**Your task**.
Set the entries down once more, exactly as they are worded.

**Data supplied**.
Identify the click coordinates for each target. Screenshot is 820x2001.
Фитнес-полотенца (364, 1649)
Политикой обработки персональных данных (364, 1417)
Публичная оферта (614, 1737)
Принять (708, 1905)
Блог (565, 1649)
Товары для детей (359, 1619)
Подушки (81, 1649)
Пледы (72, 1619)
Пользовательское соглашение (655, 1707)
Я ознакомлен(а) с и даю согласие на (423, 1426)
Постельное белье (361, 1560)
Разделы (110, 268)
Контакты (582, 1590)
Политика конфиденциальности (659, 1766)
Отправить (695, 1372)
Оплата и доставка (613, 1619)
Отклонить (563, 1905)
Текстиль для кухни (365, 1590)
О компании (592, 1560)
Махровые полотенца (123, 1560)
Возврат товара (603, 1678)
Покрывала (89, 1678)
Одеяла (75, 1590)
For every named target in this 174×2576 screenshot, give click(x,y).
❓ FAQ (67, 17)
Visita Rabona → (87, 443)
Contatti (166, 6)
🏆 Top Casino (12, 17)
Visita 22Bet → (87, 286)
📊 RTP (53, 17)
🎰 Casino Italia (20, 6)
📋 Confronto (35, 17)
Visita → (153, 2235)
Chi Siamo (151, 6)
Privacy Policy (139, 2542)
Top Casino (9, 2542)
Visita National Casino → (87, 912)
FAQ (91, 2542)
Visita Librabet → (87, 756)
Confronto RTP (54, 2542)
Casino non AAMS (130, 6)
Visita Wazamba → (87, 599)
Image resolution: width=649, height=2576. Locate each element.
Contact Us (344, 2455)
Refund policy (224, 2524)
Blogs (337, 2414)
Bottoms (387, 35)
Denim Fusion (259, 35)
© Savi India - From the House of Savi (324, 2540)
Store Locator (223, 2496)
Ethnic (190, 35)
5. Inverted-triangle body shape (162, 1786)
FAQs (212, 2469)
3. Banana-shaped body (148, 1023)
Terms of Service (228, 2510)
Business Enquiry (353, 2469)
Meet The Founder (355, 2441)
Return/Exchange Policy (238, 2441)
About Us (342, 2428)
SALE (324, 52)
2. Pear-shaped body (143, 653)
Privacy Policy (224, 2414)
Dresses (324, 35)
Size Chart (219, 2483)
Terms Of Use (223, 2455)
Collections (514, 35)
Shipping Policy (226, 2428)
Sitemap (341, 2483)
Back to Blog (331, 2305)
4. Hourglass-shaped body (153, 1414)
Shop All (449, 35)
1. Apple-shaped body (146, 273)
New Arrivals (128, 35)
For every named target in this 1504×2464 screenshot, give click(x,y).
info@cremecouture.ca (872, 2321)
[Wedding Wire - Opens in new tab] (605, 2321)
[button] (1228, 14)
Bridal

**Your solution**.
Identify the click coordinates for each target. Screenshot is 820x2001.
Фитнес-полотенца (364, 1649)
Политикой обработки персональных данных (364, 1417)
Публичная оферта (614, 1737)
Принять (708, 1905)
Блог (565, 1649)
Товары для детей (359, 1619)
Подушки (81, 1649)
Пледы (72, 1619)
Пользовательское соглашение (655, 1707)
Я ознакомлен(а) с и даю согласие на (423, 1426)
Постельное белье (361, 1560)
Разделы (110, 268)
Контакты (582, 1590)
Политика конфиденциальности (659, 1766)
Отправить (695, 1372)
Оплата и доставка (613, 1619)
Отклонить (563, 1905)
Текстиль для кухни (365, 1590)
О компании (592, 1560)
Махровые полотенца (123, 1560)
Возврат товара (603, 1678)
Покрывала (89, 1678)
Одеяла (75, 1590)
For every named target in this 174×2576 screenshot, give click(x,y).
❓ FAQ (67, 17)
Visita Rabona → (87, 443)
Contatti (166, 6)
🏆 Top Casino (12, 17)
Visita 22Bet → (87, 286)
📊 RTP (53, 17)
🎰 Casino Italia (20, 6)
📋 Confronto (35, 17)
Visita → (153, 2235)
Chi Siamo (151, 6)
Privacy Policy (139, 2542)
Top Casino (9, 2542)
Visita National Casino → (87, 912)
FAQ (91, 2542)
Visita Librabet → (87, 756)
Confronto RTP (54, 2542)
Casino non AAMS (130, 6)
Visita Wazamba → (87, 599)
Image resolution: width=649, height=2576. Locate each element.
Contact Us (344, 2455)
Refund policy (224, 2524)
Blogs (337, 2414)
Bottoms (387, 35)
Denim Fusion (259, 35)
© Savi India - From the House of Savi (324, 2540)
Store Locator (223, 2496)
Ethnic (190, 35)
5. Inverted-triangle body shape (162, 1786)
FAQs (212, 2469)
3. Banana-shaped body (148, 1023)
Terms of Service (228, 2510)
Business Enquiry (353, 2469)
Meet The Founder (355, 2441)
Return/Exchange Policy (238, 2441)
About Us (342, 2428)
SALE (324, 52)
2. Pear-shaped body (143, 653)
Privacy Policy (224, 2414)
Dresses (324, 35)
Size Chart (219, 2483)
Terms Of Use (223, 2455)
Collections (514, 35)
Shipping Policy (226, 2428)
Sitemap (341, 2483)
Back to Blog (331, 2305)
4. Hourglass-shaped body (153, 1414)
Shop All (449, 35)
1. Apple-shaped body (146, 273)
New Arrivals (128, 35)
For every named target in this 1504×2464 screenshot, give click(x,y).
info@cremecouture.ca (872, 2321)
[Wedding Wire - Opens in new tab] (605, 2321)
[button] (1228, 14)
Bridal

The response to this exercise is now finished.